Grubs can also be rigged Texas style, with the hook embedded in the body for a weedless presentation. Position a bullet-type sinker ahead of the hook on the line, usually pegged so it stays tight to the lure. This method basically uses the grub as a mini plastic worm. Three-five inch grubs are best for this application.
Tip: How to Setup the Texas Rig (video)
3. Try Surface-Rigging a Grub
A variation of the standard Texas rigging is to fish this rig with no weight other than the hook and grub. With spinning tackle and light line you can cast this to cover and it becomes a super soft topwater bait. It’s similar to a jerkbait, but is best fished with a quiet, slithering presentation instead of the typical darting action employed with those lures.
4. Rig a Grub Carolina Style
To rig a grub this way, use a barrel swivel, bead and egg-sinker weighing ¼-½ ounce, positioned 24-36 inches ahead of the lure. Rig the grub weedless with a small worm hook.
5. Fish a Grub Suspended off a Drop Shot Rig
This system uses a weight of about 1/8-1/2 ounces on the bottom and the grub tied to the line 8-18 inches above it attached lightly through the head to a small hook such as the Gamakatsu Split Shot/Drop Shot Hook or Mustad Drop Shot Hook.
Six Fishing Presentations That Work With Grubs
Try a variety of the fishing retrieves described below until you find the one that works best on a specific day on the water.
1. The Drop: Many strikes come on the “drop” with grubs. It takes close concentration to detect these strikes, which are often very subtle.
Tip: Watch the line carefully and allow just enough slack in it for a free-fall descent. At the slightest pause or twitch in the line, set the hook.
2. Simple Pull: One of the best ways to present grubs is to simply reel them back slowly and steadily across the bottom, preferably over cover. This imitates a smoothly swimming baitfish and is particularly useful for non-aggressive fish and cold water conditions.
3. Hopping: If a smooth delivery strikes out, try hopping the lure 12-14 inches. Then allow it to descend.
Tip: Most strikes with this presentation will come as the lure drops, between hops.

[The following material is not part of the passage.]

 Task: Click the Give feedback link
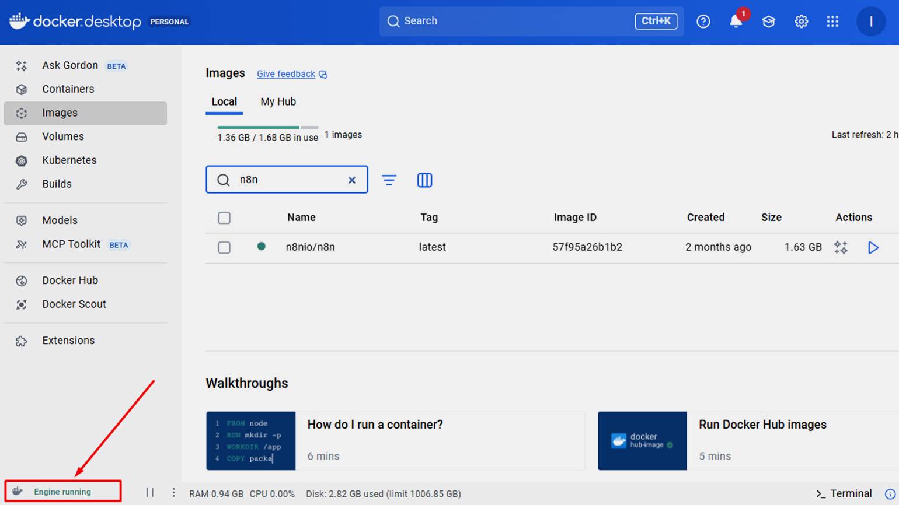(286, 74)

4. Ripping: This is a more violent version of the method above. Rip the lure 3-5 feet with a sweep of the rod. Then let it descend on “controlled slack.”

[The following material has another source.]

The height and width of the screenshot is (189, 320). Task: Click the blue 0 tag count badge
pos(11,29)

Tip: Don’t overdo this tactic. Save it for desperate situations when you can’t buy a strike with traditional retrieves.
5. Crankbait Style: This tactic involves fishing the grub in mid or upper water column levels. Reel it in almost like you would a crankbait, smooth and steady. But don’t worry about the lure dragging on the bottom.
Tip: This tactic works especially well on aggressive fish. It’s deadly on schooling bass, stripers, hybrids, and white bass breaking into shad on the surface.
6. Reel & Pause: A variation of the technique above is to reel part way back and then suddenly stop. The fishing lure will sink back down like a wounded shad running out of steam.
Tip: Be prepared for subtle strikes, mostly coming as the lure falls. If the fishing line twitches even slightly, set up hard!
Tip: Don’t move the fishing rod tip during the retrieve. Keep it still and simply reel slowly.
Places to Catch Fish With Grubs
Top spots to present grubs include gravel bars, bridge pilings, stone riprap, river channel edges, flooded roadbeds, submerged timber, weed beds, humps, docks, points, and mouths of creeks.